(Collected data entries)
────────────────

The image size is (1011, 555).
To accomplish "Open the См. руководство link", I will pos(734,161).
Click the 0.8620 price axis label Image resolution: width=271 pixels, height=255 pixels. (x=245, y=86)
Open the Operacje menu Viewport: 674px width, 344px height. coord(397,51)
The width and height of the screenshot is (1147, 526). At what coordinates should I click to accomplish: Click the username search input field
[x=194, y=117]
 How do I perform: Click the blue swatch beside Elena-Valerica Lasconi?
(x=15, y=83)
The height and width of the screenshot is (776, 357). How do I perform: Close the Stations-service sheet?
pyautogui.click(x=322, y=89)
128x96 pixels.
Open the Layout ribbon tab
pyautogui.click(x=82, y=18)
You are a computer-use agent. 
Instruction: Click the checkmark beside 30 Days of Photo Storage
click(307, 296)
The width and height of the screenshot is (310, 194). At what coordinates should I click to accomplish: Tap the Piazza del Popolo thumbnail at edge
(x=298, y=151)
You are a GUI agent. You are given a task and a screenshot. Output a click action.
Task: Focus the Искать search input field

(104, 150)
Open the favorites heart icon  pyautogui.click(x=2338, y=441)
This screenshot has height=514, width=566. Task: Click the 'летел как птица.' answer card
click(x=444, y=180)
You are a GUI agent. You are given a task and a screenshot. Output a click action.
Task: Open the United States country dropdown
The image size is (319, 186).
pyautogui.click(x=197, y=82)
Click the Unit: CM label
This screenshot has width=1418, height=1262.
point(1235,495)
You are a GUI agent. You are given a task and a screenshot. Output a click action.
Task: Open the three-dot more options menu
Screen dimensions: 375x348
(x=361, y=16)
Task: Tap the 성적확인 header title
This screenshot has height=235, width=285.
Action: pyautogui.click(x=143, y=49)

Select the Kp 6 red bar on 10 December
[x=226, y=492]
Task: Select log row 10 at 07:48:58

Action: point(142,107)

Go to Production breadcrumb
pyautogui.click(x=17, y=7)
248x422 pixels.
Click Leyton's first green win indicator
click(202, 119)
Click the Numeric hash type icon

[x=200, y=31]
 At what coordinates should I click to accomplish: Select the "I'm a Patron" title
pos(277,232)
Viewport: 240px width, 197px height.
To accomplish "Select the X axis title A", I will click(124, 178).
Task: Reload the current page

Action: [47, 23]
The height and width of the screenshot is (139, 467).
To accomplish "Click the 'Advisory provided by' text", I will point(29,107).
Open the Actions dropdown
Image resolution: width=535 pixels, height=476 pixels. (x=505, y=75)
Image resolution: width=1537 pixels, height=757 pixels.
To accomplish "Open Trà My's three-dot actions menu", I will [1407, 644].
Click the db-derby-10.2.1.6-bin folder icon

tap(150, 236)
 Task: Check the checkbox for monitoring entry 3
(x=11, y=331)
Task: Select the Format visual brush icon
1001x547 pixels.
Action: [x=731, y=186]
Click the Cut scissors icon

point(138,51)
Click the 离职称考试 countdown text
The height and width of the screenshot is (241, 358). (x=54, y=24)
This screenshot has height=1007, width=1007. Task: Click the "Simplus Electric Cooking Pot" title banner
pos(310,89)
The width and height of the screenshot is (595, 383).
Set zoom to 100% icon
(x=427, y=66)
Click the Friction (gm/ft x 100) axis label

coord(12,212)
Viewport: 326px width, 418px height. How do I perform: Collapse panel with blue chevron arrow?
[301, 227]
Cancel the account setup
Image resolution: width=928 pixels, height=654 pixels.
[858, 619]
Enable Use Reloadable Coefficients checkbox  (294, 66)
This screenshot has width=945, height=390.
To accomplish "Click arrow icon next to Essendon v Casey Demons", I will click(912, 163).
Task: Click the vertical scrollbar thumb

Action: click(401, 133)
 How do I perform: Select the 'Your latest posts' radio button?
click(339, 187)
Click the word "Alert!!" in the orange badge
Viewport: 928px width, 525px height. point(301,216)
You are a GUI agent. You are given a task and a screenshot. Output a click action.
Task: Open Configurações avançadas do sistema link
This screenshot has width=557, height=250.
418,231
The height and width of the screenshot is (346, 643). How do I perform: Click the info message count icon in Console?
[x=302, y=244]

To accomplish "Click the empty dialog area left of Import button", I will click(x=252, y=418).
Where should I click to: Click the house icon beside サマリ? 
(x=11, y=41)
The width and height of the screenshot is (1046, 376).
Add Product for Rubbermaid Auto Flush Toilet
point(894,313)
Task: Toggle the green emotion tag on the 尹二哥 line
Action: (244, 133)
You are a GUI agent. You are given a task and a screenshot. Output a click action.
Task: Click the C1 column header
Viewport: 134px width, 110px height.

────────────────

▶ _Directions for this task_:
Write out every line of the data again, exactly as it reads.

▶ _Solved exercise_:
The image size is (1011, 555).
To accomplish "Open the См. руководство link", I will pos(734,161).
Click the 0.8620 price axis label Image resolution: width=271 pixels, height=255 pixels. (x=245, y=86)
Open the Operacje menu Viewport: 674px width, 344px height. coord(397,51)
The width and height of the screenshot is (1147, 526). At what coordinates should I click to accomplish: Click the username search input field
[x=194, y=117]
 How do I perform: Click the blue swatch beside Elena-Valerica Lasconi?
(x=15, y=83)
The height and width of the screenshot is (776, 357). How do I perform: Close the Stations-service sheet?
pyautogui.click(x=322, y=89)
128x96 pixels.
Open the Layout ribbon tab
pyautogui.click(x=82, y=18)
You are a computer-use agent. 
Instruction: Click the checkmark beside 30 Days of Photo Storage
click(307, 296)
The width and height of the screenshot is (310, 194). At what coordinates should I click to accomplish: Tap the Piazza del Popolo thumbnail at edge
(x=298, y=151)
You are a GUI agent. You are given a task and a screenshot. Output a click action.
Task: Focus the Искать search input field

(104, 150)
Open the favorites heart icon  pyautogui.click(x=2338, y=441)
This screenshot has height=514, width=566. Task: Click the 'летел как птица.' answer card
click(x=444, y=180)
You are a GUI agent. You are given a task and a screenshot. Output a click action.
Task: Open the United States country dropdown
The image size is (319, 186).
pyautogui.click(x=197, y=82)
Click the Unit: CM label
This screenshot has width=1418, height=1262.
point(1235,495)
You are a GUI agent. You are given a task and a screenshot. Output a click action.
Task: Open the three-dot more options menu
Screen dimensions: 375x348
(x=361, y=16)
Task: Tap the 성적확인 header title
This screenshot has height=235, width=285.
Action: pyautogui.click(x=143, y=49)

Select the Kp 6 red bar on 10 December
[x=226, y=492]
Task: Select log row 10 at 07:48:58

Action: point(142,107)

Go to Production breadcrumb
pyautogui.click(x=17, y=7)
248x422 pixels.
Click Leyton's first green win indicator
click(202, 119)
Click the Numeric hash type icon

[x=200, y=31]
 At what coordinates should I click to accomplish: Select the "I'm a Patron" title
pos(277,232)
Viewport: 240px width, 197px height.
To accomplish "Select the X axis title A", I will click(124, 178).
Task: Reload the current page

Action: [47, 23]
The height and width of the screenshot is (139, 467).
To accomplish "Click the 'Advisory provided by' text", I will point(29,107).
Open the Actions dropdown
Image resolution: width=535 pixels, height=476 pixels. (x=505, y=75)
Image resolution: width=1537 pixels, height=757 pixels.
To accomplish "Open Trà My's three-dot actions menu", I will [1407, 644].
Click the db-derby-10.2.1.6-bin folder icon

tap(150, 236)
 Task: Check the checkbox for monitoring entry 3
(x=11, y=331)
Task: Select the Format visual brush icon
1001x547 pixels.
Action: [x=731, y=186]
Click the Cut scissors icon

point(138,51)
Click the 离职称考试 countdown text
The height and width of the screenshot is (241, 358). (x=54, y=24)
This screenshot has height=1007, width=1007. Task: Click the "Simplus Electric Cooking Pot" title banner
pos(310,89)
The width and height of the screenshot is (595, 383).
Set zoom to 100% icon
(x=427, y=66)
Click the Friction (gm/ft x 100) axis label

coord(12,212)
Viewport: 326px width, 418px height. How do I perform: Collapse panel with blue chevron arrow?
[301, 227]
Cancel the account setup
Image resolution: width=928 pixels, height=654 pixels.
[858, 619]
Enable Use Reloadable Coefficients checkbox  (294, 66)
This screenshot has width=945, height=390.
To accomplish "Click arrow icon next to Essendon v Casey Demons", I will click(912, 163).
Task: Click the vertical scrollbar thumb

Action: click(401, 133)
 How do I perform: Select the 'Your latest posts' radio button?
click(339, 187)
Click the word "Alert!!" in the orange badge
Viewport: 928px width, 525px height. point(301,216)
You are a GUI agent. You are given a task and a screenshot. Output a click action.
Task: Open Configurações avançadas do sistema link
This screenshot has width=557, height=250.
418,231
The height and width of the screenshot is (346, 643). How do I perform: Click the info message count icon in Console?
[x=302, y=244]

To accomplish "Click the empty dialog area left of Import button", I will click(x=252, y=418).
Where should I click to: Click the house icon beside サマリ? 
(x=11, y=41)
The width and height of the screenshot is (1046, 376).
Add Product for Rubbermaid Auto Flush Toilet
point(894,313)
Task: Toggle the green emotion tag on the 尹二哥 line
Action: (244, 133)
You are a GUI agent. You are given a task and a screenshot. Output a click action.
Task: Click the C1 column header
Viewport: 134px width, 110px height.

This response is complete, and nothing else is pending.